Ella
conoció la tristeza en los reflejos de ese espejo manchado de
humedad encontrado en el desván.
Cada
mancha era una desgracia, un silencio, un abandono inmortalizado en
el tiempo y también un beso, una caricia, unas palabras susurradas.
Encontró
la fugacidad en el espejo que llevaba en su bolso y eso la llenó de
angustia. No había posibilidad de atesorar el placer, el calor o el
sabor de las cosas dulces o amargas de la vida en ese espejo
inquieto, antes de que desaparecieran. Claro, podría intentar un
atisbo de permanencia, si se apresuraba a cerrar el estuche de
maquillaje antes de despertar las emociones. Decidió probar.
Con
las manos temblorosas oprimió la caja y las tapas del estuche se
separaron unos milímetros. El corazón le dio un vuelco pero
continuó abriéndolo, se dio cuenta de que estaba un poco sucio -
por más que la publicidad hable de polvos compactos, siempre se
esparcen por todas partes. Ya decidida, lo abrió completamente, lo
limpió con la palma de su mano y se miró.
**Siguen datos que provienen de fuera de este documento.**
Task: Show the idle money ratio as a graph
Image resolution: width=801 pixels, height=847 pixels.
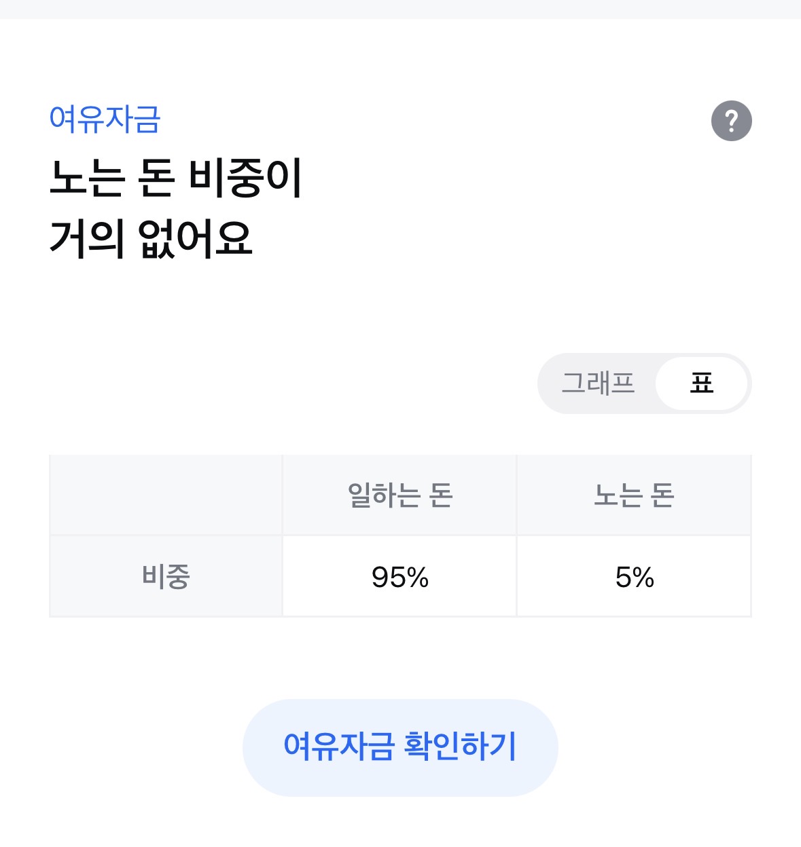Action: click(x=598, y=383)
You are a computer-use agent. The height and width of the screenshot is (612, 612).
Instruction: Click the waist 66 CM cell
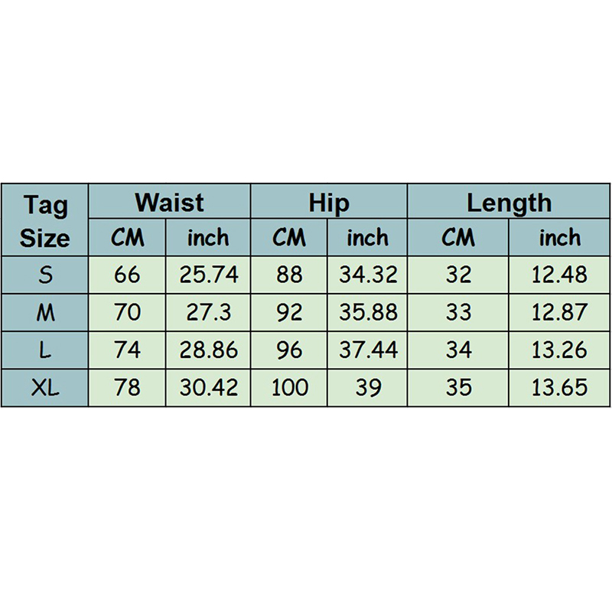tap(128, 275)
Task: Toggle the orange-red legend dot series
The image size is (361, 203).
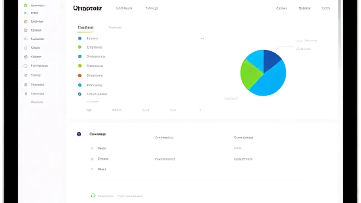Action: [x=80, y=75]
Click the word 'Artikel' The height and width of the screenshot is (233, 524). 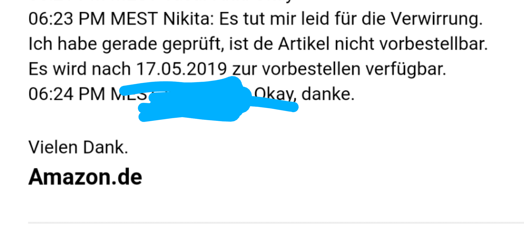click(304, 44)
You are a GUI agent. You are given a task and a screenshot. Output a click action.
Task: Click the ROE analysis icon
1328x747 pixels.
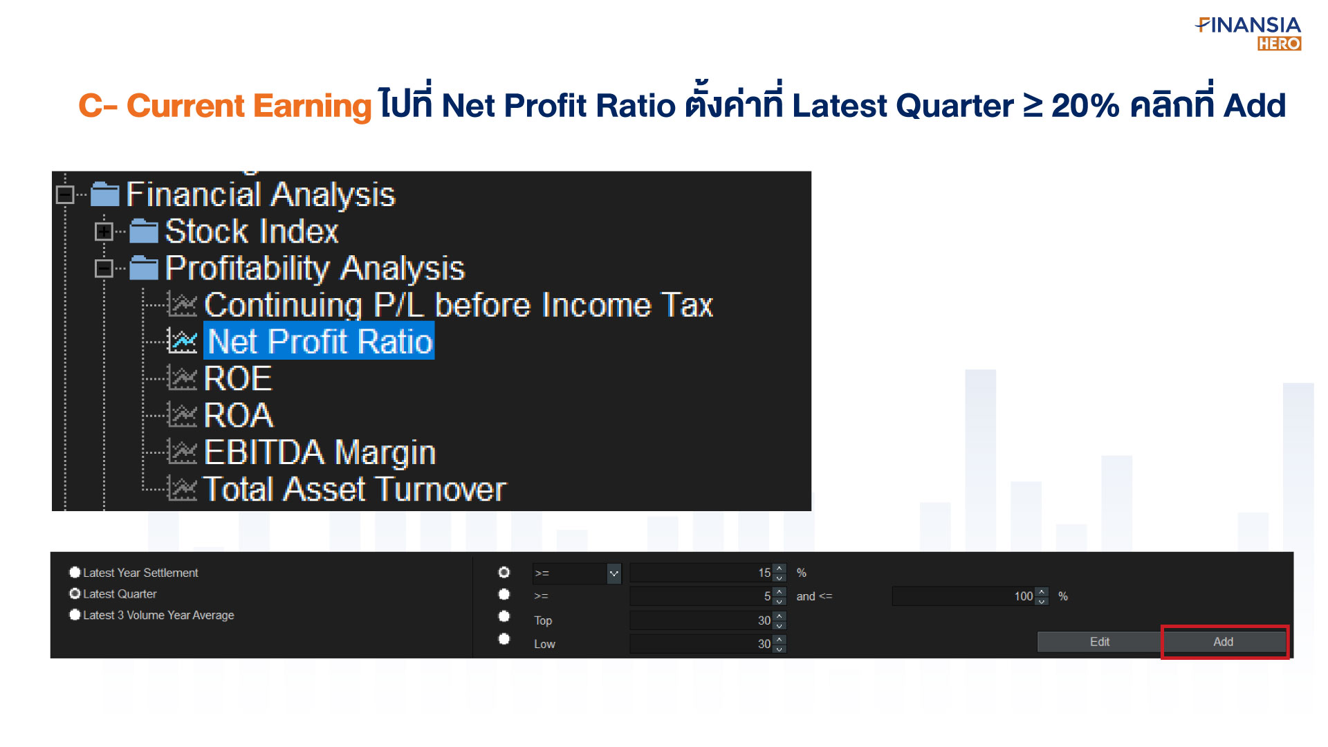[183, 377]
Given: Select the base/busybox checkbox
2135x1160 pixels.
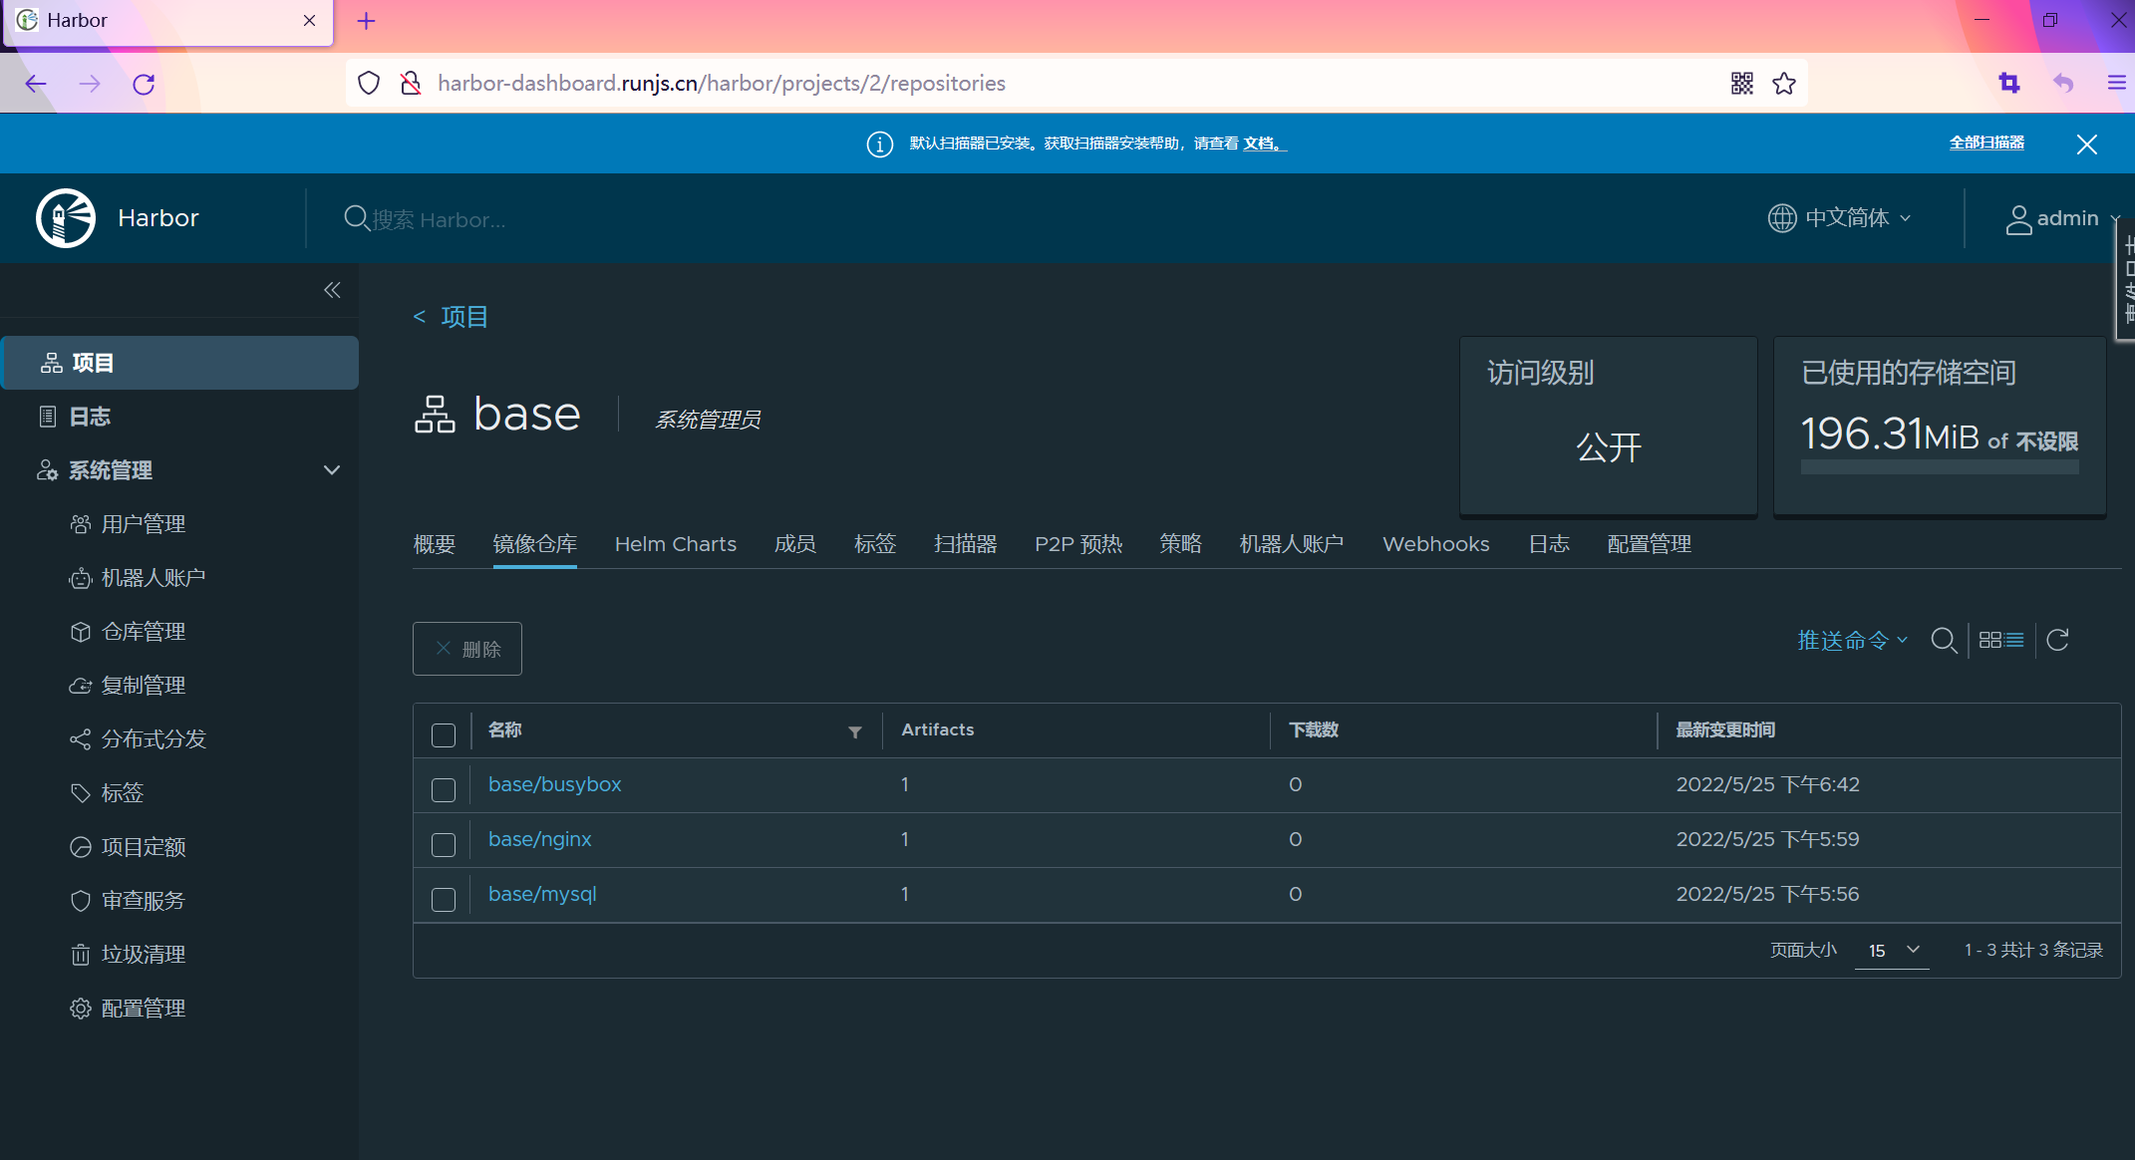Looking at the screenshot, I should [444, 789].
Se concentró en sus
ojos, al principio le pareció que eran diferentes a los que tenía
registrados en su cerebro, luego la boca, la nariz, pero no terminaba
de parecerse.
Ahí
estaban sus rasgos en la luna llena del espejo y aunque aún no los
reconocía, le dejaban una cierta certeza de pertenencia.
Probó
entonces con uno de cuerpo entero, se contempló sin prisas, en cada
miembro, en cada vena, en cada arruga encontraba su vida, su pasado,
presente y probablemente su futuro; todo un complejo etéreo que
tenía pretensiones de hacerse palpable… por intentarlo.
Ya
no eran sólo unos ojos con un recuerdo, ni venas azules
transportando el amor, ni el tiempo arrugado de sus experiencias, era
una boca, unos ojos, unas manos, unos hombros con todo lo anterior
incluido. Verlo ahí compacto, firme y estático, como una fotografía
en papel, ocupando un lugar en el mundo, un espacio en su cuarto le
tranquilizó, a menos que, lo soltara y éste estallara sobre el
piso...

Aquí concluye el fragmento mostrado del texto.